++++ DATA SUPPLIED

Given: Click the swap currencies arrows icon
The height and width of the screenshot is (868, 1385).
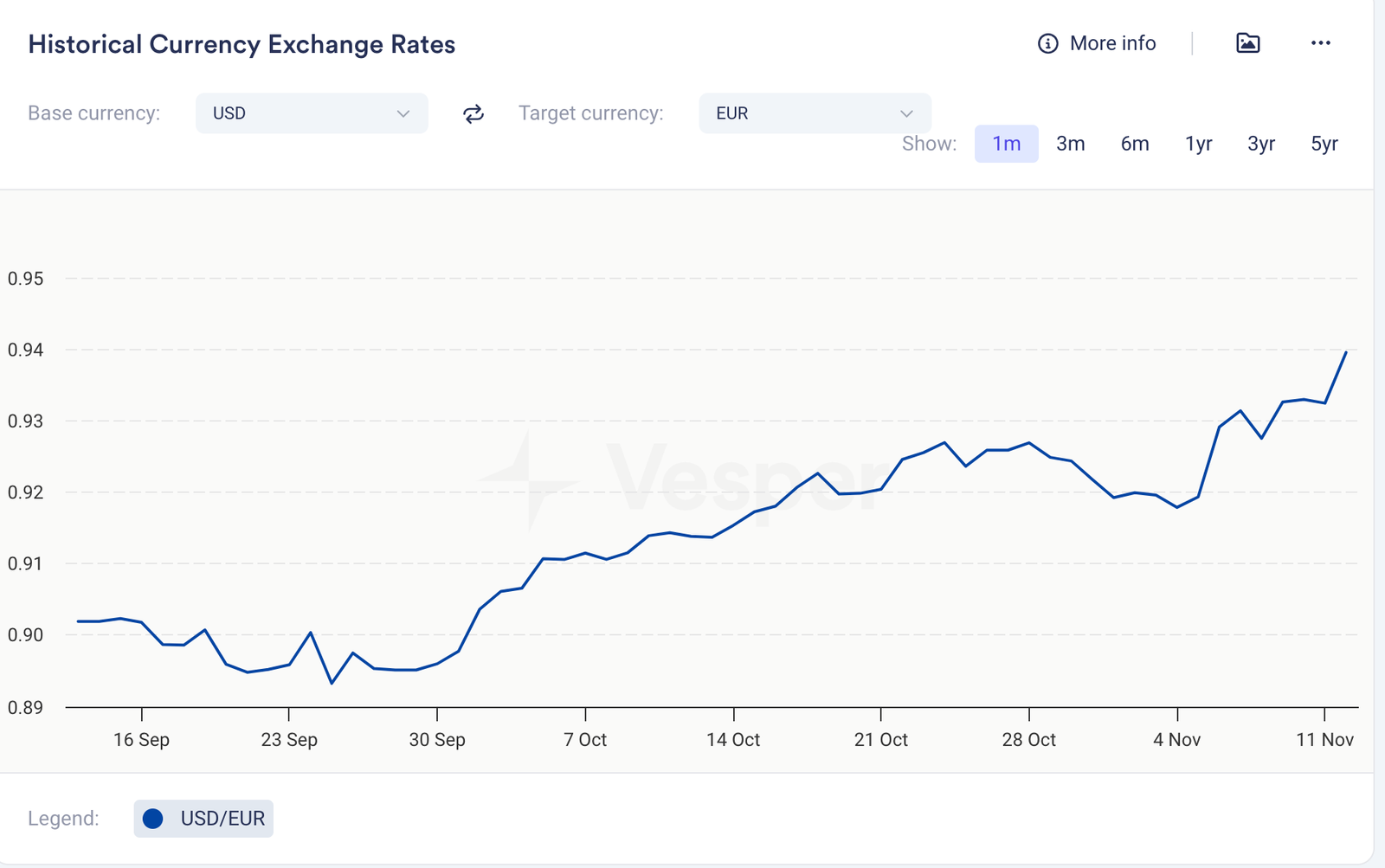Looking at the screenshot, I should click(x=473, y=113).
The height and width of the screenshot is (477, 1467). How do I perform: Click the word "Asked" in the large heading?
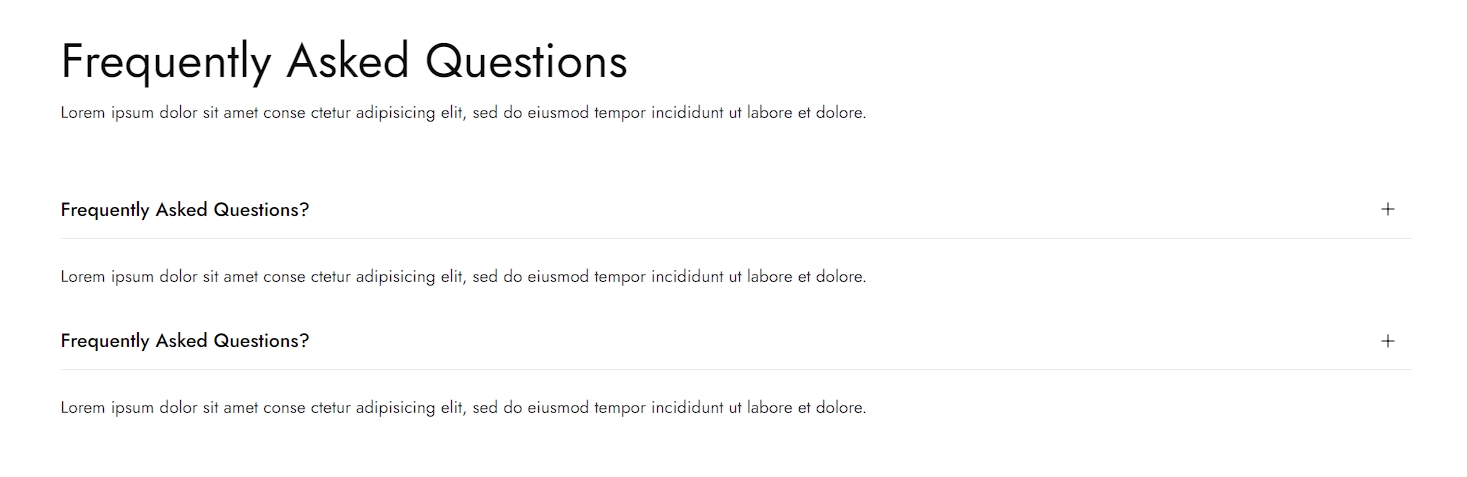[x=348, y=62]
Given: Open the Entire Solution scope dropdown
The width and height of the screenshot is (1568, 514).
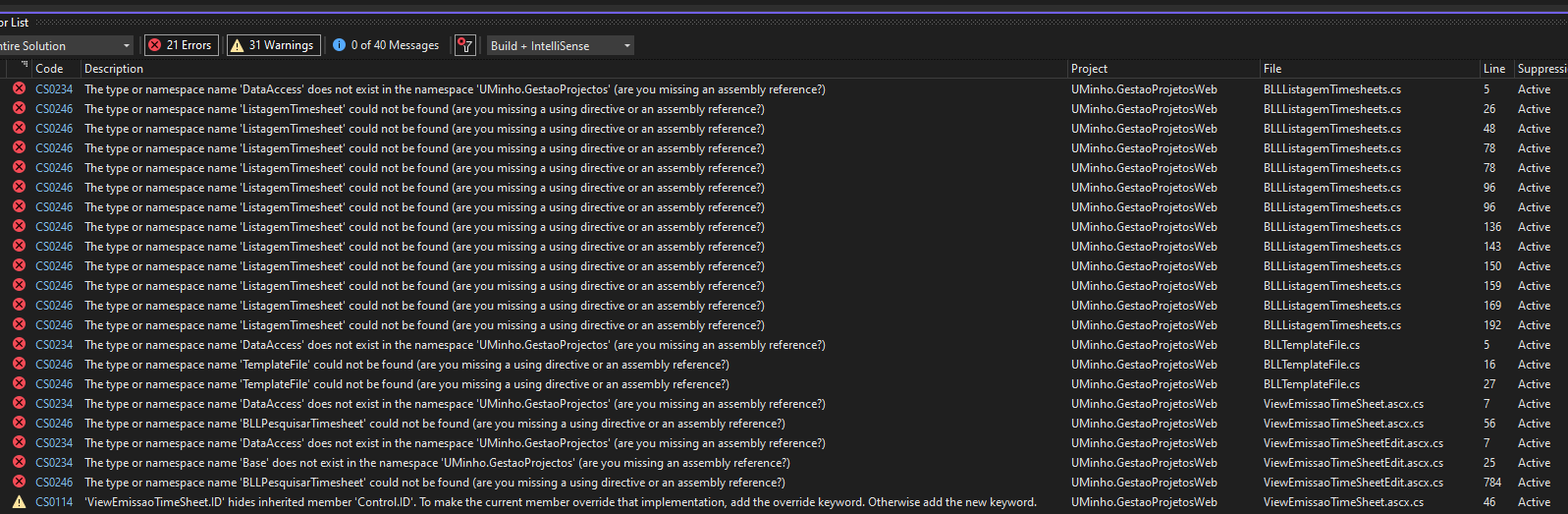Looking at the screenshot, I should (65, 45).
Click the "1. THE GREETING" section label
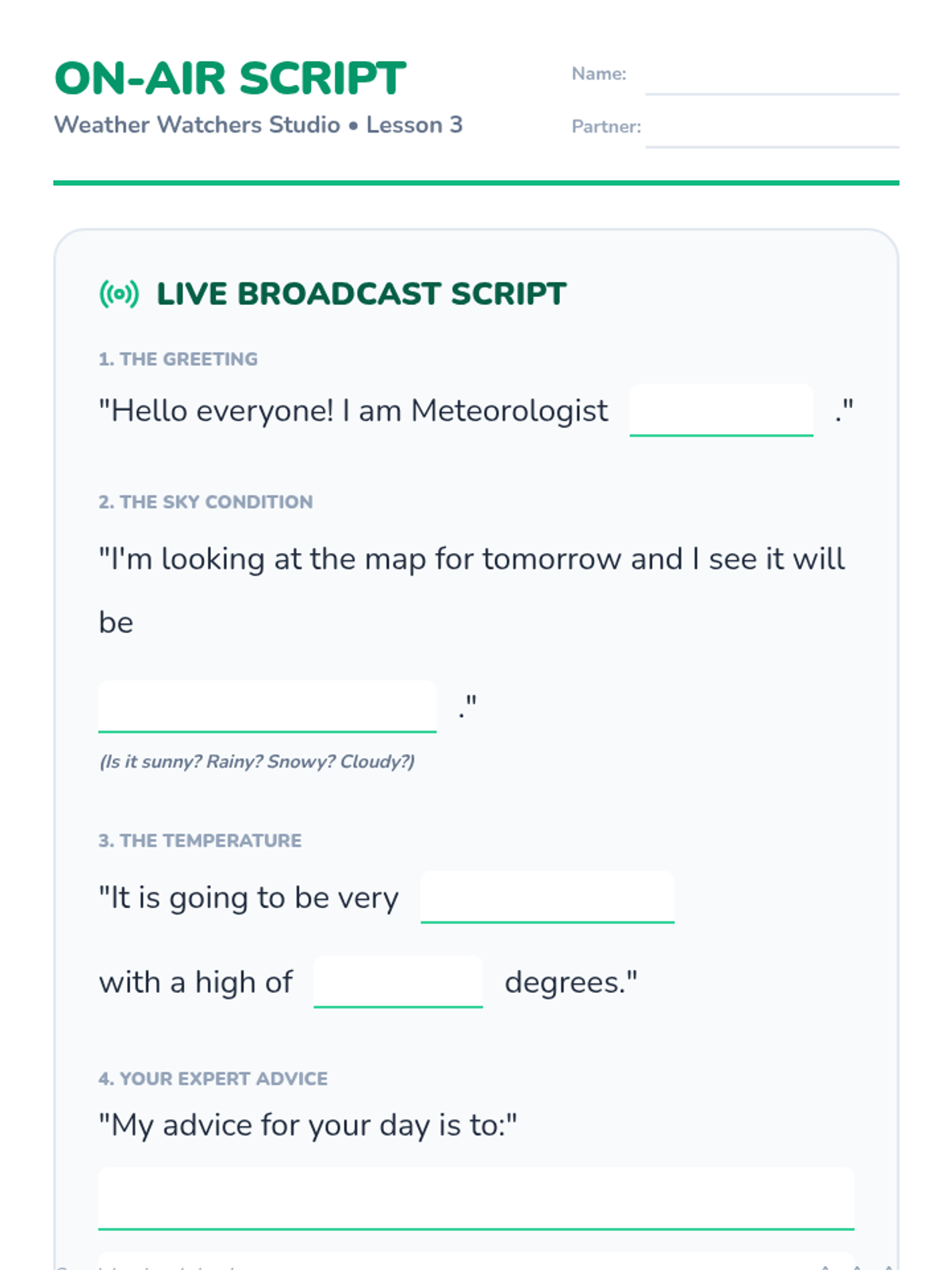This screenshot has width=952, height=1270. (x=178, y=359)
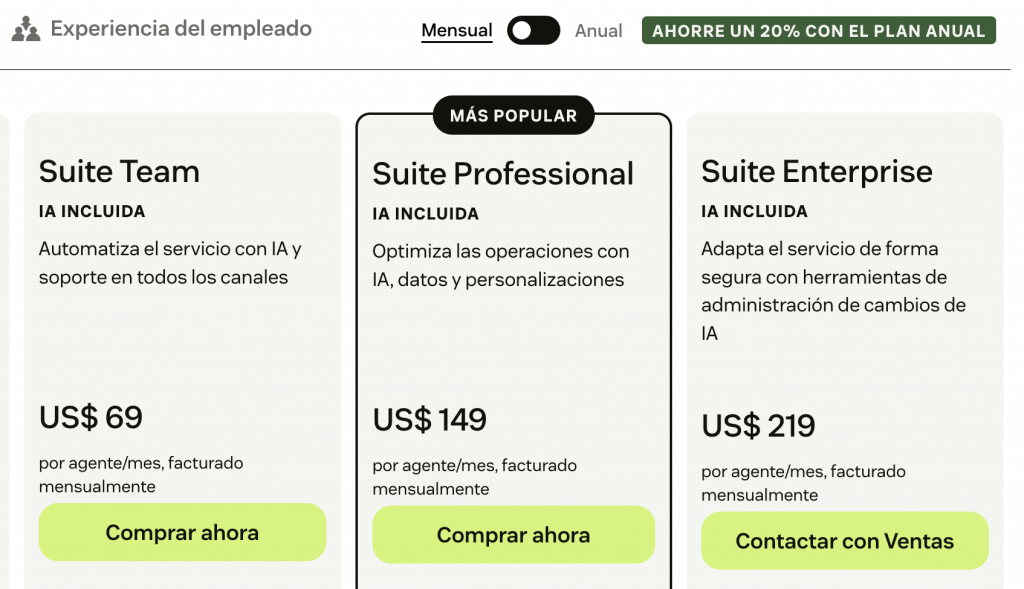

++++++++

TASK REQUIREMENTS>
Pull out all lines containing the word "Given" from the entries above.

ANSWER SPACE>
Given: Click the swap currencies arrows icon
Given: Open the Entire Solution scope dropdown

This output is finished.